Cats and Cunts II

Posted on November 5, 2006


There are a couple of important points I left out that are worth considering. First, that Sheikh Hilaly and his ilk are not the kind of people who even know what consent really is, let alone what it looks like. I don’t know about other patriarchal cultures, but round here sex is usually seen as a struggle, wherein men try to obtain it, whether through persuasion or coercion (and these are not seen as too far apart) and women should resist it, until such a time when money changes hands and words are uttered, and then the woman has to give in as a duty. As such, clothes are really just weapons in the battle. I was talking to the guy who wrote this article about the Eid attacks, and he says that all the people he interviewed (including the shopkeepers that rescued the girls) said that the girls were to blame because of their tight clothes. Selective as ever, they disregarded those entirely veiled females that were assaulted.
I have never felt that the culture around here really contemplates that women can actually be tempted too, or that they can find sex pleasurable. I’d forgotten that consent isn’t really the issue here, only losing the battle for chastity. Basically, the line between sex and rape is almost invisible. At least in Egypt.
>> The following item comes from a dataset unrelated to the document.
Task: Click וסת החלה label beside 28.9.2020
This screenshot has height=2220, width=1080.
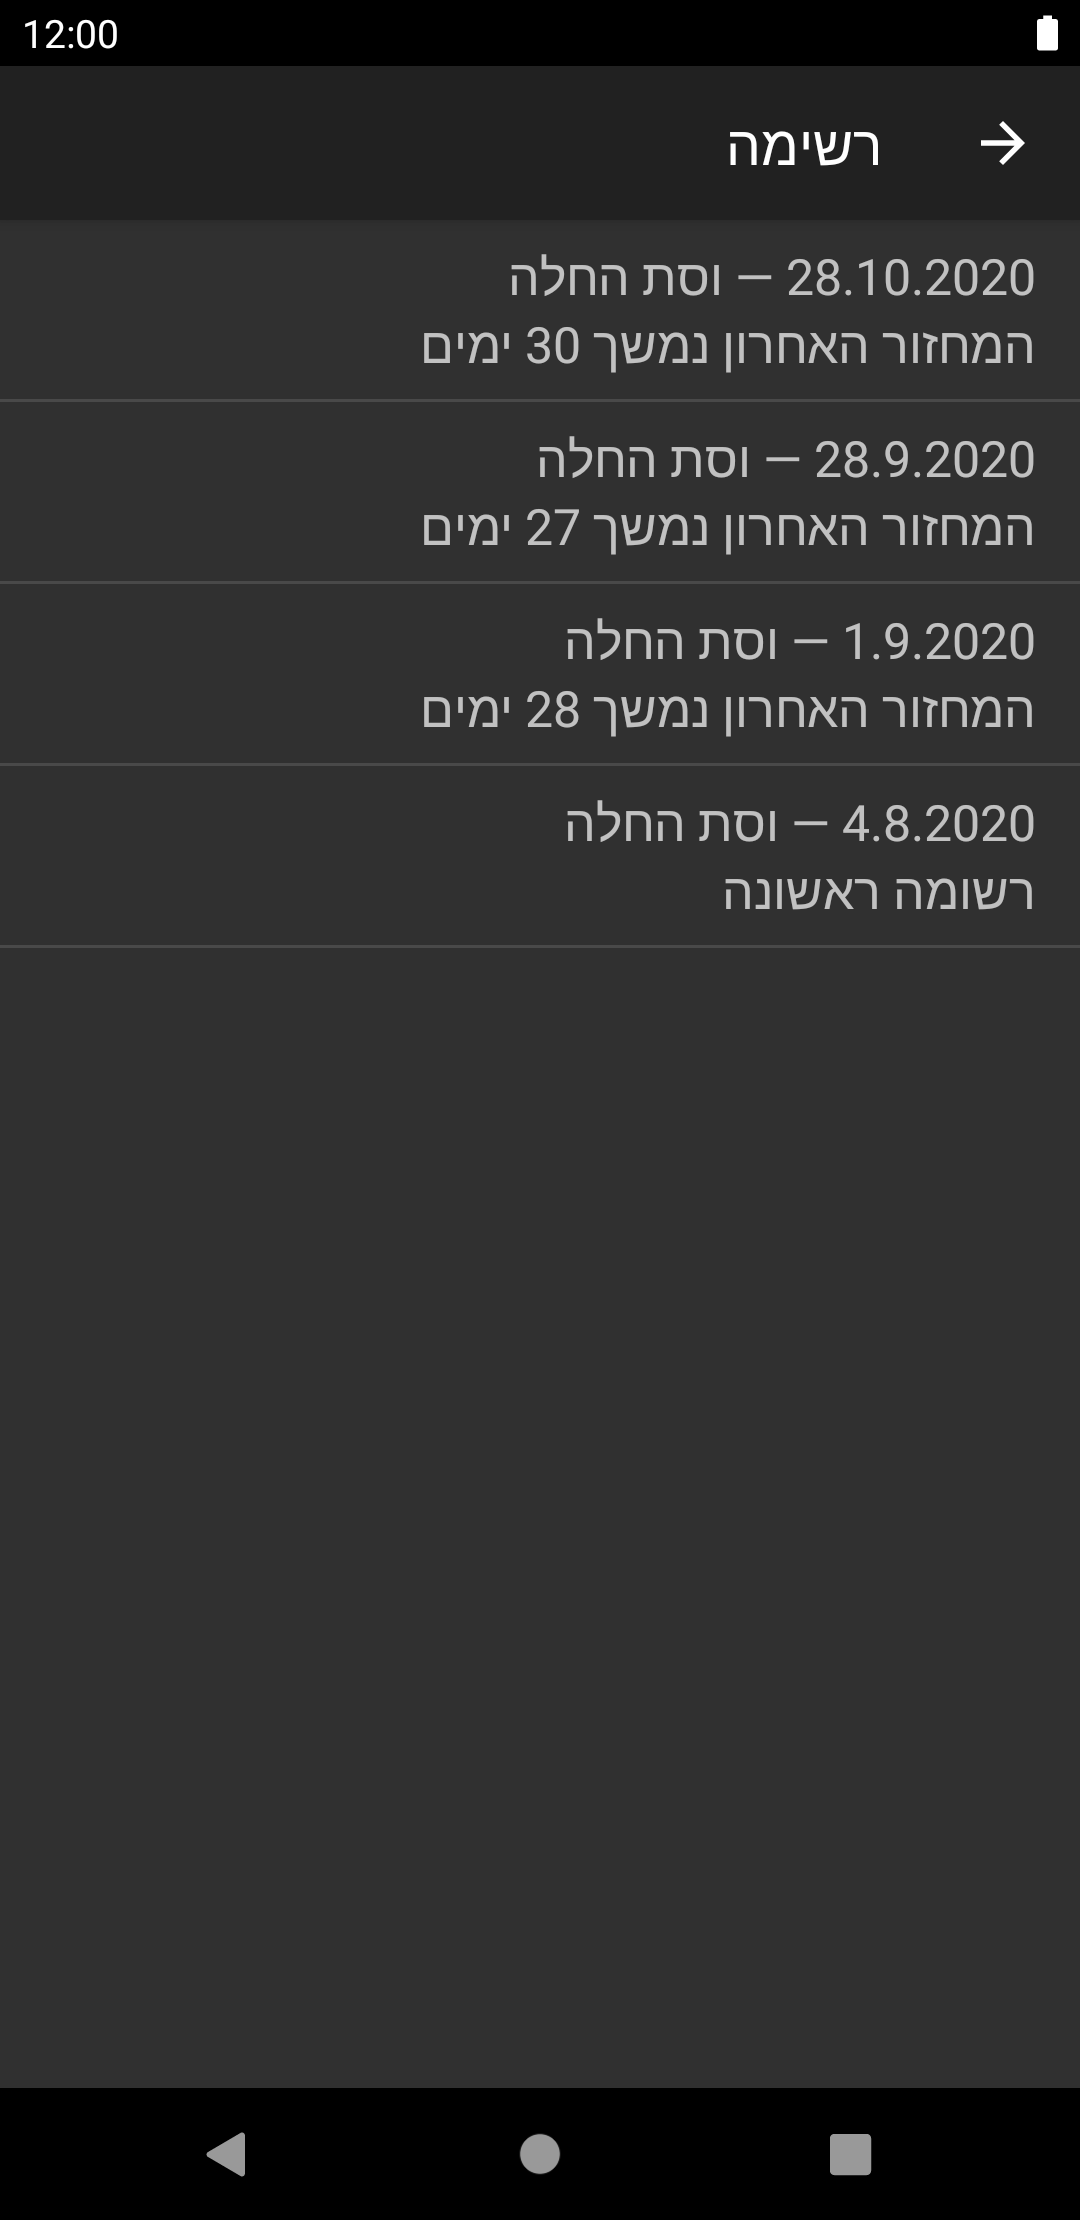Action: click(x=642, y=460)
Second, as Mechanical Crowds kindly pointed out, whether or not people feel that a woman’s clothes indicate her interest in being handled, this is not an interest that can be recognized by law as some kind of defence. Nor can women be held responsible for the body chemistry of complete strangers, or acquaintances, or bosses, or even dates.
It’s fucked up, and I honestly don’t even care if it’s Islam or patriarchy or whatever. What’s the difference? Practically, the results are the same to women – either way, power over our bodies is placed in the hands of men.
I don’t feel well-expressed today. Excuse me if my logic is garbled.